Q. Does not this conclusion involve a return to the assumption that race-prejudice is inevitable wherever race-differences exist; and has this not been emphatically denied?

A. On the contrary, the implication is that race-prejudice is inevitable where race-prejudice exists. The conclusion in regard to the United States is based on the single assumption that the non-racial conditions under which race-prejudice has arisen will remain practically unchanged.

Q. Is it then conceivable that a complete alteration of non-racial conditions—as, for instance, an economic revolution which would change the whole meaning of the word “competition”—might entirely revise the terms of the problem?

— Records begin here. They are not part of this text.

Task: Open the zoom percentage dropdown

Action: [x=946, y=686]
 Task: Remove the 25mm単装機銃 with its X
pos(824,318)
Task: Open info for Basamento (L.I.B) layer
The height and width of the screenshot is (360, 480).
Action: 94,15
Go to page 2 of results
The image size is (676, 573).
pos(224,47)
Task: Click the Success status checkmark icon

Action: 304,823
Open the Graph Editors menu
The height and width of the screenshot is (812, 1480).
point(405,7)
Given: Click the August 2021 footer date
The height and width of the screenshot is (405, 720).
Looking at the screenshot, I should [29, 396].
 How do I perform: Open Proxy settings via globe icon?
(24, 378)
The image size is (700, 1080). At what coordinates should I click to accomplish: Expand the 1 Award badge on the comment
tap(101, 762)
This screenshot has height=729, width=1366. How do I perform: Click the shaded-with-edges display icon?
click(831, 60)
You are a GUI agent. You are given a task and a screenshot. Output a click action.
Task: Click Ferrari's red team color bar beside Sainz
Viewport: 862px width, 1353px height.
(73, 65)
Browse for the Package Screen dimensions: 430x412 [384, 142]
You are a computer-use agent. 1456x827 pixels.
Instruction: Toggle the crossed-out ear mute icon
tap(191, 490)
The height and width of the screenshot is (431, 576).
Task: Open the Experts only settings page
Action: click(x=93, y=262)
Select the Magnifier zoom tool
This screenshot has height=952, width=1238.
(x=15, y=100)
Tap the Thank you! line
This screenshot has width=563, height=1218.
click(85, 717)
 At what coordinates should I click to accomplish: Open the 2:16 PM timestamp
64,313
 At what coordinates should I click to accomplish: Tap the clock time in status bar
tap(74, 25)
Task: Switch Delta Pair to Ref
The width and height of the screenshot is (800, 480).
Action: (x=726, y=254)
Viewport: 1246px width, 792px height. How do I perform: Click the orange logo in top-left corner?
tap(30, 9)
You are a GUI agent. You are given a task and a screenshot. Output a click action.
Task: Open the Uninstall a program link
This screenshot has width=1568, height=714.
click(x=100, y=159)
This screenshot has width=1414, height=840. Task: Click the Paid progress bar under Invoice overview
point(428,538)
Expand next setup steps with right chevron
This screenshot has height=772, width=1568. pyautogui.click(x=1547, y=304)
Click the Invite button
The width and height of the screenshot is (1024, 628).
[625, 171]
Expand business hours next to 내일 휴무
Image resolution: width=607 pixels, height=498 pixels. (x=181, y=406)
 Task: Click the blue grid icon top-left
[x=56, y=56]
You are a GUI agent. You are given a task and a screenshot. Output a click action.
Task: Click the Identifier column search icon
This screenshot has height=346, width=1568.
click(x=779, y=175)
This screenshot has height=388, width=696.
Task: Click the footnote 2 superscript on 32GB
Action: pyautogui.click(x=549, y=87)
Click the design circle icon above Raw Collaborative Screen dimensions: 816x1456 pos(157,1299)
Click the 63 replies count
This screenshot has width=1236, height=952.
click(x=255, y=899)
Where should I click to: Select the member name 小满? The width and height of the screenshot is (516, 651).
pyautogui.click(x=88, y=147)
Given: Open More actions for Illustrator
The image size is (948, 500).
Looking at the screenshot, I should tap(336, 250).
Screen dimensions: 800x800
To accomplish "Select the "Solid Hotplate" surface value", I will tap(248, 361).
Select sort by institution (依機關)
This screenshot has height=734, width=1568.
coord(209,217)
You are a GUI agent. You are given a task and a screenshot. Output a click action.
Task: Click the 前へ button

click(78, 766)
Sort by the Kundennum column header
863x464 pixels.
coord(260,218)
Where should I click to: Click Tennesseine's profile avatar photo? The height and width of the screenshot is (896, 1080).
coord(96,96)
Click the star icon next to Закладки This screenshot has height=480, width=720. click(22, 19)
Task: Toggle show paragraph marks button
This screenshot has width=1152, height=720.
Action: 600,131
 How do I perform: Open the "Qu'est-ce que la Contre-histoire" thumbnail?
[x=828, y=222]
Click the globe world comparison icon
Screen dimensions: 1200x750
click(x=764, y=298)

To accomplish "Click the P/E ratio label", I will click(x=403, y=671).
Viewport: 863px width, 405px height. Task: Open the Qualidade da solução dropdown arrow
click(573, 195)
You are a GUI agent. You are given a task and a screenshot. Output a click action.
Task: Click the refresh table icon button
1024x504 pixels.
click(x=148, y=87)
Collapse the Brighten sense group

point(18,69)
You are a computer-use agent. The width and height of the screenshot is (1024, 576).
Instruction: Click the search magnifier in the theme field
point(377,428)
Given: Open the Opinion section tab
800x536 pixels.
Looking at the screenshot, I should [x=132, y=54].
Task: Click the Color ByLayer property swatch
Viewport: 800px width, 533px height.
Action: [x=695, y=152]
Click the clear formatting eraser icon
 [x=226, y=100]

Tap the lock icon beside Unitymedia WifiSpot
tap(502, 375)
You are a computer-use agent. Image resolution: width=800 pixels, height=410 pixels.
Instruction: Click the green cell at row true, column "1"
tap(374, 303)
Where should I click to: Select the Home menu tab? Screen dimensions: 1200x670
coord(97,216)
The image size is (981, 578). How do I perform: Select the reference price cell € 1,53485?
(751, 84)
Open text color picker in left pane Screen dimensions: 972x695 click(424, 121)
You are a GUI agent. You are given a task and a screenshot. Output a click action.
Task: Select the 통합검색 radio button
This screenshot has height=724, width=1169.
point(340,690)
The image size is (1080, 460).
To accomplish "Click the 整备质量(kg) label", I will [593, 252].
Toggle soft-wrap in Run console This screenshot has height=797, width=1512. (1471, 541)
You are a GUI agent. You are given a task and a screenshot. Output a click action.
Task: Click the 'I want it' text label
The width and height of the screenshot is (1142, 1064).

A. It is barely conceivable—but this paper is not an accepted channel for divine revelation.

Geroid Tanquary Robinson

ADVERTISING

Do I understand you to say that you do not believe in advertising? Indeed! Soon you will be telling me that you do not believe in God. Though, to be sure, in so doing you would be committing less of a crime against the tenets of modern American civilization than in doubting the existence of a power so great that overnight it can raise up in our midst gods, kings, and other potentates, creating a world which for splendour and opulence far surpasses our own poor mortal sphere—a world in which every prospect pleases and only the reluctant spender is vile.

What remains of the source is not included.